PhysX unterstützt alle Windows-PCs und Spielekonsolen wie Xbox 360, PlayStation 3 und Wii. Als Unterstützung für die Single- oder Multicore-CPU des PCs kann eine PhysX-Steckkarte für die PCI-Express-Schnittstelle der Physik-Engine von Ageia Beine machen. Solange ein Spiel aber nicht auf PhysX setzt, liegt die Rechenleistung der speziellen Hardware brach – zu Havok ist die Hardware nicht kompatibel.

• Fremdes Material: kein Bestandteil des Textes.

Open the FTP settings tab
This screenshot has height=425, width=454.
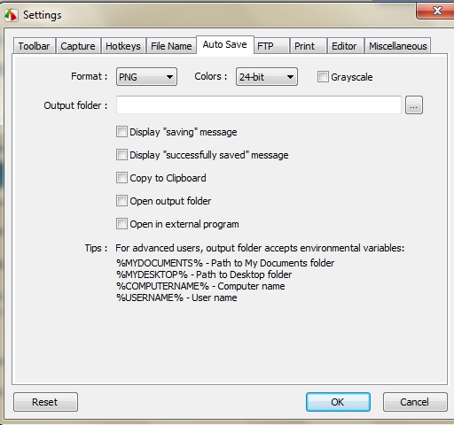pos(271,46)
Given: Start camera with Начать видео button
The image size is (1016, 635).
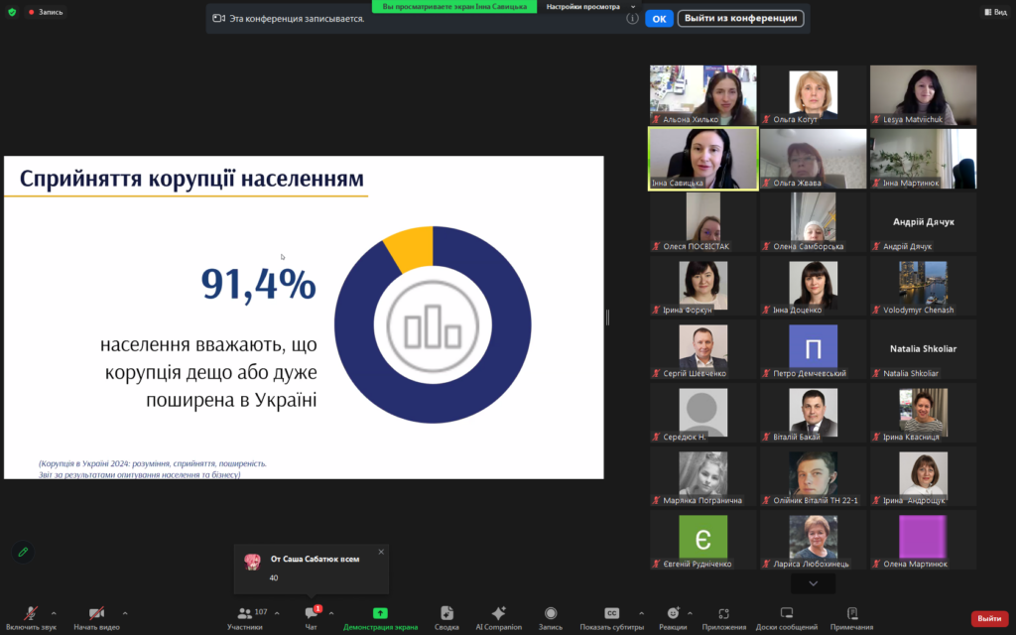Looking at the screenshot, I should (x=96, y=614).
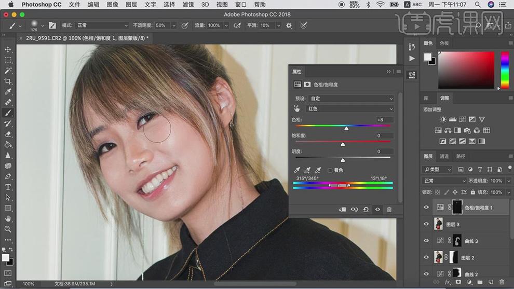Click the 色相 hue slider handle

(346, 128)
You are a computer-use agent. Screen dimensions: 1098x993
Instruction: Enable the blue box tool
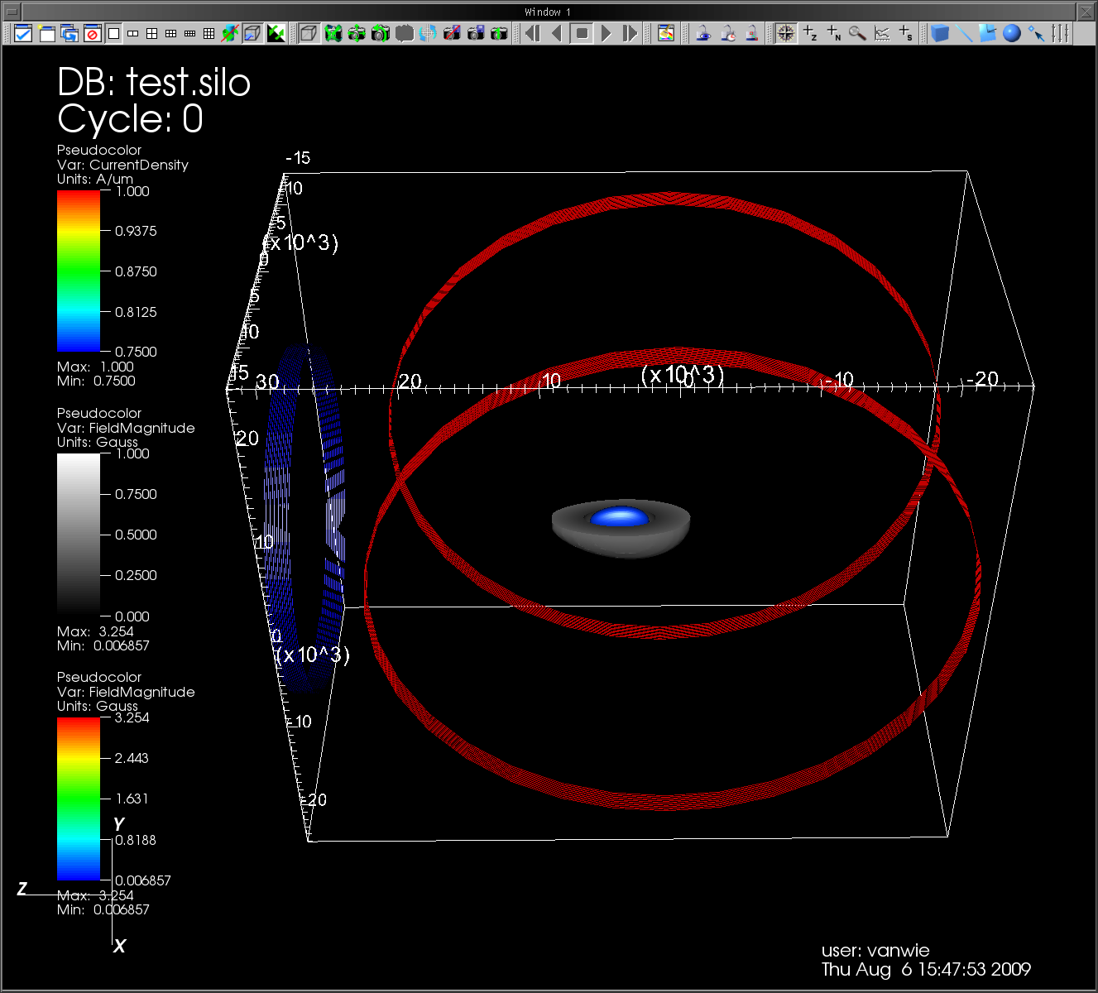[940, 33]

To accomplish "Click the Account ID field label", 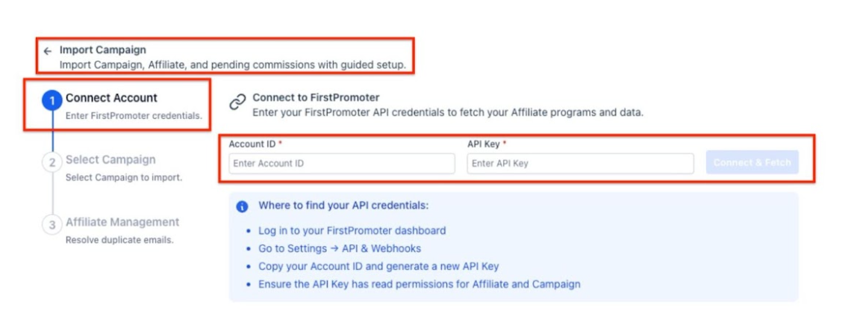I will tap(252, 143).
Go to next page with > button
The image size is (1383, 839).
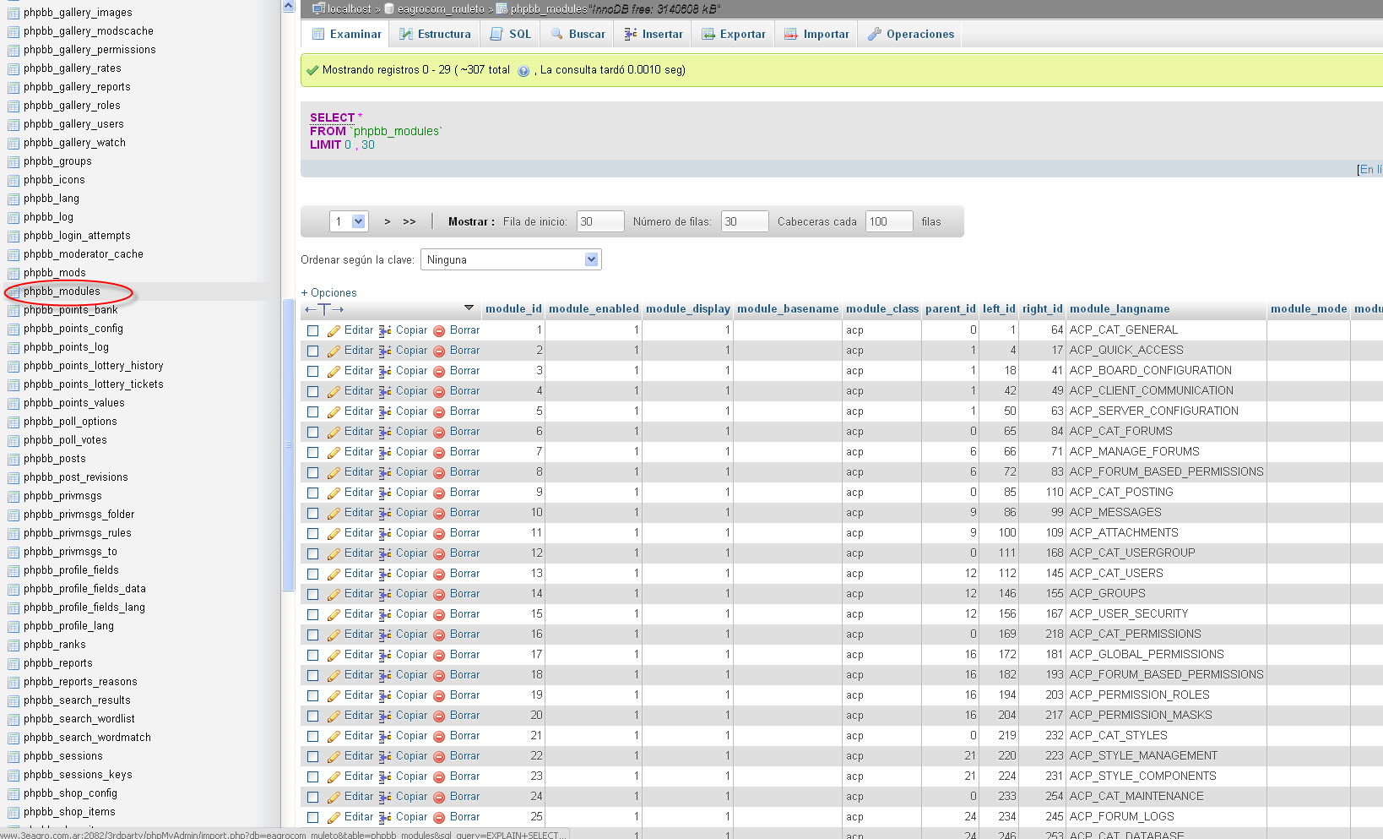tap(388, 222)
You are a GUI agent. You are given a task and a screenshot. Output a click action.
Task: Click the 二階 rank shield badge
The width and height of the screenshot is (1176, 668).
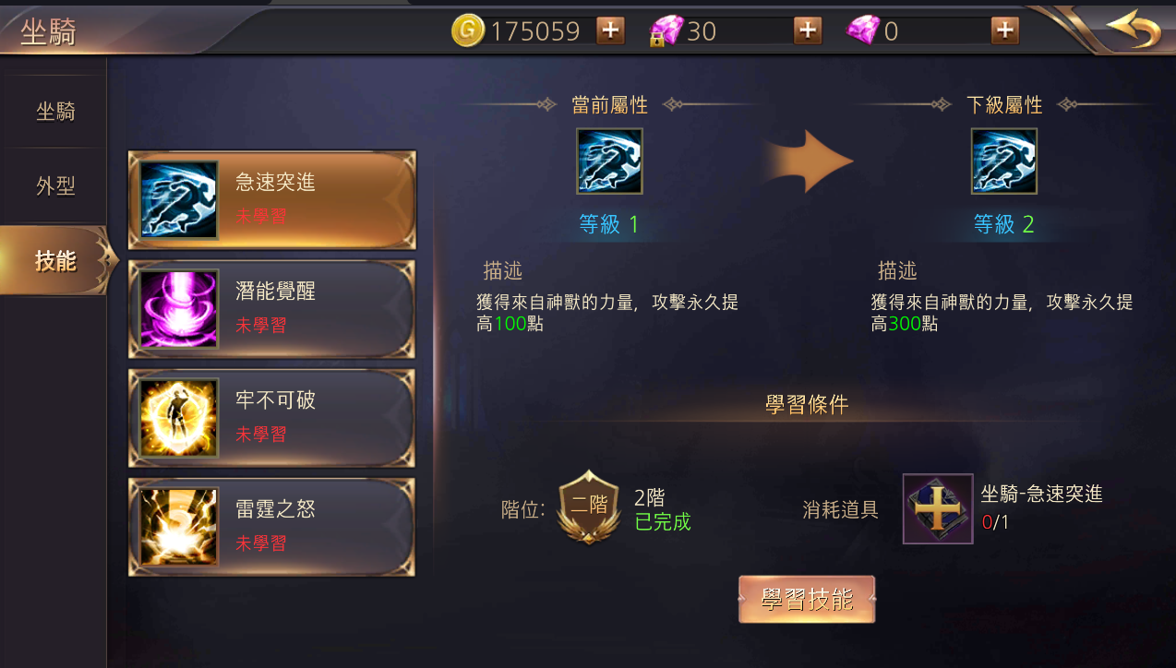pos(589,506)
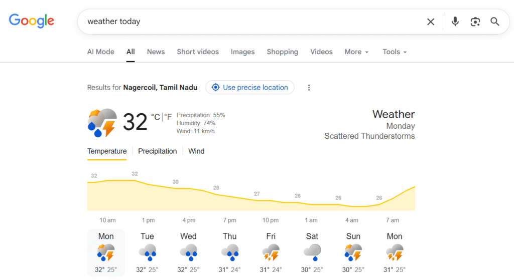
Task: Open AI Mode
Action: click(x=101, y=52)
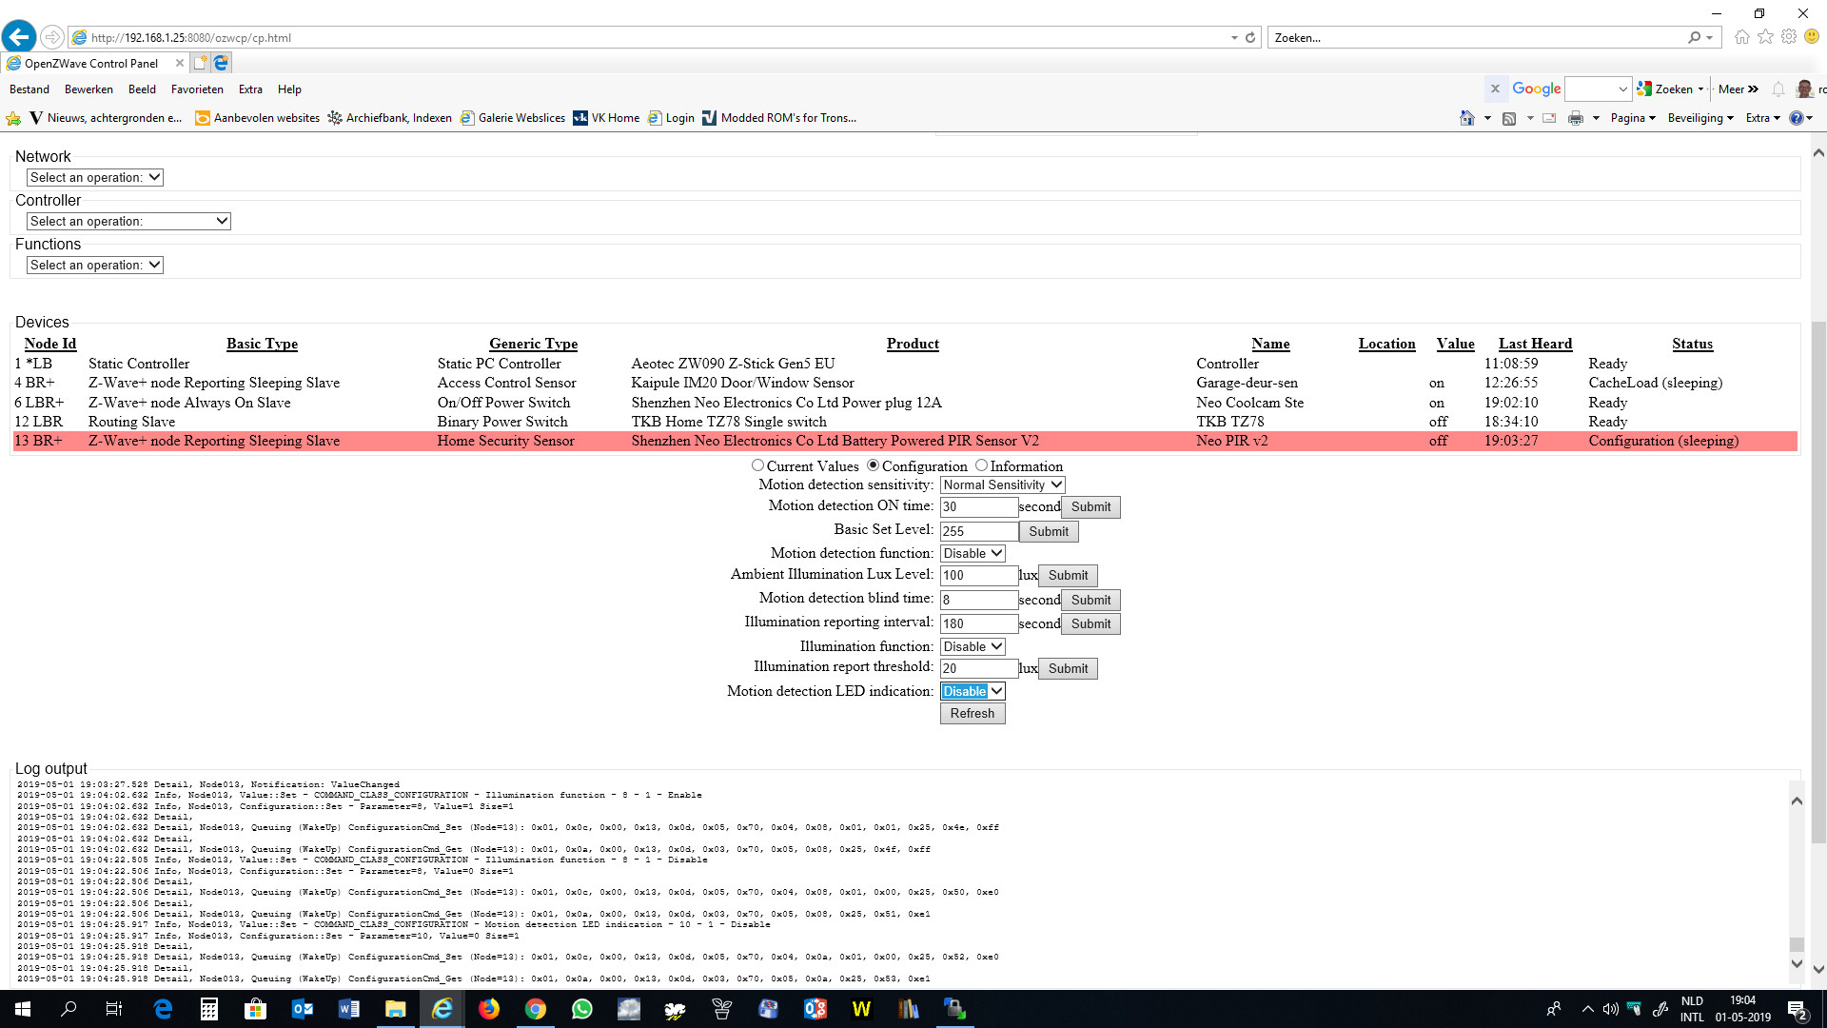Click the browser back arrow button
1827x1028 pixels.
(19, 37)
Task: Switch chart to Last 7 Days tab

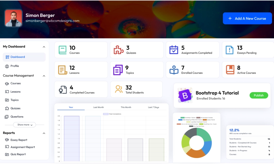Action: point(153,107)
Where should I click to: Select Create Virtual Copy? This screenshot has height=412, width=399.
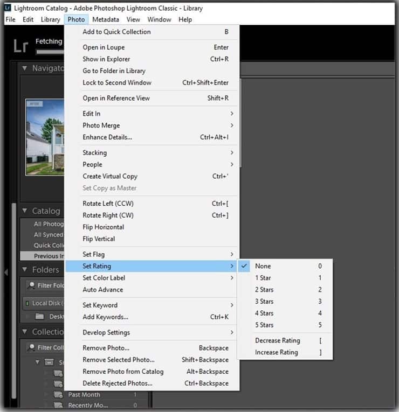click(110, 176)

Unterstützung erhält PhysX durch PC-Hersteller wie Dell, welcher Desktop-PCs und Spiele-Notebooks mit PhysX-Chips bietet.

Derzeit gibt es laut Ageia rund 10.000 registrierte, aktive Entwickler, die PhysX einsetzen. Zudem würde PhysX-Engine in 75 Spielen verwendet, alle Plattformen eingerechnet. Viele PC-Spiele mit PhysX gibt es derzeit dennoch nicht. In Kürze erscheint aber Unreal Tournament 3, das beispielsweise von der Hardware-Beschleunigung für PhysX profitieren soll.

"Wir sind stolz auf die zunehmende Akzeptanz und Anerkennung von PhysX im Spielemarkt" , so Ageia-CEO Manju Hedge. Darauf ist Ageia aber auch dringend angewiesen, um sich gegen den Marktführer Havok durchzusetzen, zumal noch nicht klar ist, was Intel alles mit Havok vorhat.